Although this study contributes to the growing literature examining MHS use, there are some limitations that need to be mentioned. First, this study was undertaken among women of reproductive age who had given birth in the last 2 years. This time lapse may have created recall bias, especially about the number of ANC visits during the last pregnancy. However, the survey tools were designed with added probes questions to help the participants remember the responses. Second, the number of adolescents included in the survey was not likely to be representative of the adolescent population in the Mwanza Region. Cultural issues (e.g., sex before marriage), government policy (e.g., denying continuation of school education after delivery) and stigma from parents and adults in the community (e.g., that the girls had put themselves at risk for pregnancy) around adolescent pregnancy may have hindered the participation of most teenagers. Most adolescents were also in school at time of the interview, and few who were married or had dropped out of school were found at home during the study visits. Third, some variables that might impact the study findings (e.g., religion, distance to the closest health facility, parity, and other cultural factors) were not analyzed as they were not collected in the dataset used. Finally, the study adopted a cross-sectional design, which limit inferring causation and has a possibility of reverse-causality.

Conclusion

This study showed that women with primary school or below education as well as those living in rural or island districts were less likely to use MHS. Women with secondary education or above showed higher use of these services than less educated women. This indicates disproportionate use of MHS across education levels, despite the high demand for these services reported in research in southern Tanzania [41] that identified regional disparity in access to maternal healthcare. This survey also found ANC care was significantly linked to health facility delivery, which in turn was significantly associated with postpartum service use. The results call for community-based interventions to create increased awareness and early initiation of ANC services, especially among women with no/low education and women in rural and remote (island) areas. Efforts should be made to strengthen ANC4+ attendance, with the expectation that this will lead to higher use of health facility delivery services. This is particularly relevant given that Tanzania envisages adopting the WHO recommendations for eight ANC contacts, as this has been shown to contribute to increased use of delivery services and increased uptake of postpartum services.
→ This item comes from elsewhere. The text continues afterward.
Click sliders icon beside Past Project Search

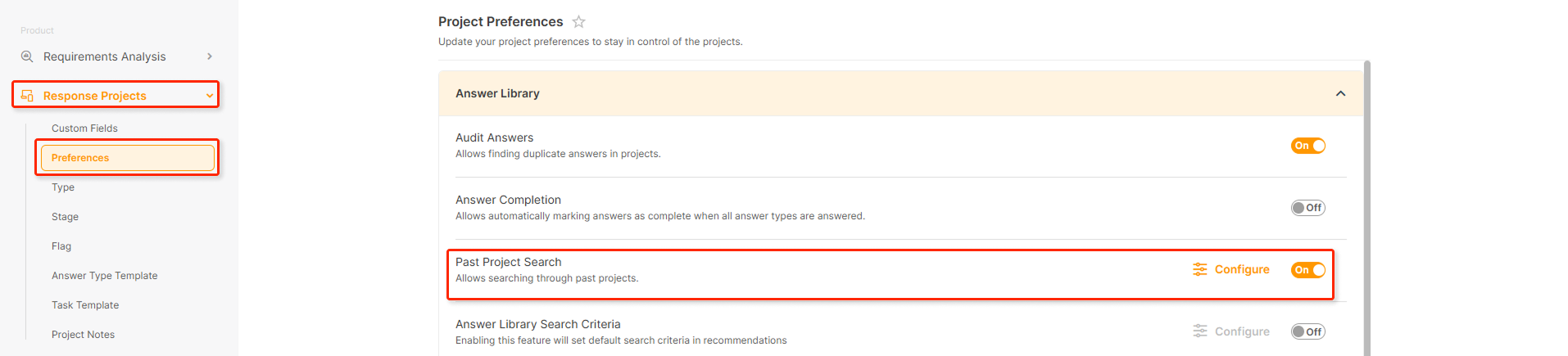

In remote areas with limited access to health facilities, regional and district health planning and programming should consider alternative and innovative strategies and interventions to ensure remote communities have access to ANC, delivery, and postpartum services. For example, this could include innovations such as provision of mobile health services or temporary shelters for MHS. These initiatives may be considered for further evaluation in light of feasibility, acceptability and cost-effectiveness.
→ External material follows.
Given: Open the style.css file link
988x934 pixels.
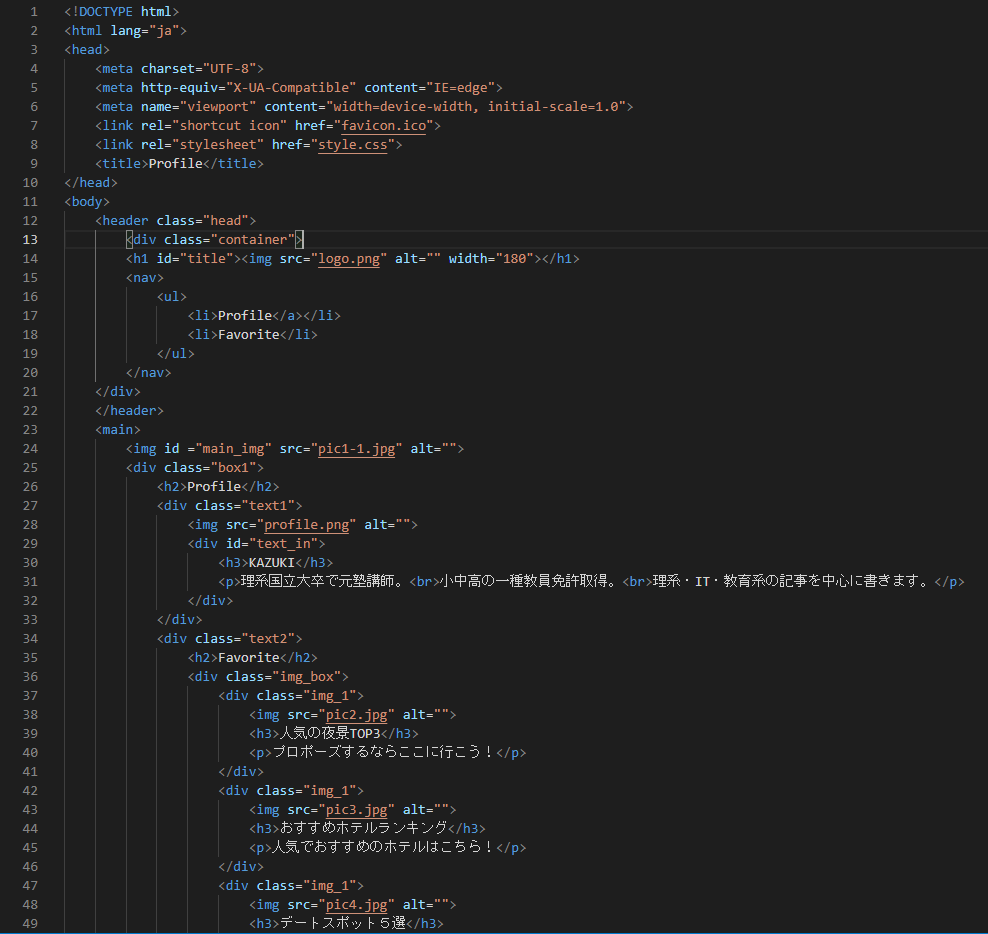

Finally, apart from the policy of free ANC and health facility delivery in Tanzania, other significant factors such as demographic, societal, and cultural factors should be considered in further studies as they impact women’s health and use of MHS. Specifically, as this was a quantitative survey and responses were restricted to options listed in the questionnaire, it is recommended that further qualitative research is conducted to understand and verify the present findings in relation to the sociocultural and economic context of the studied communities. To our knowledge, this is the first survey to explore MHS use at the household level in six districts of Mwanza Region. The results of the survey may provide evidence and guidance for policy- and decision-makers and project planers and implementers to increase the coverage and quality of key MHS, thereby increasing access and ultimately contributing to reduced maternal mortality.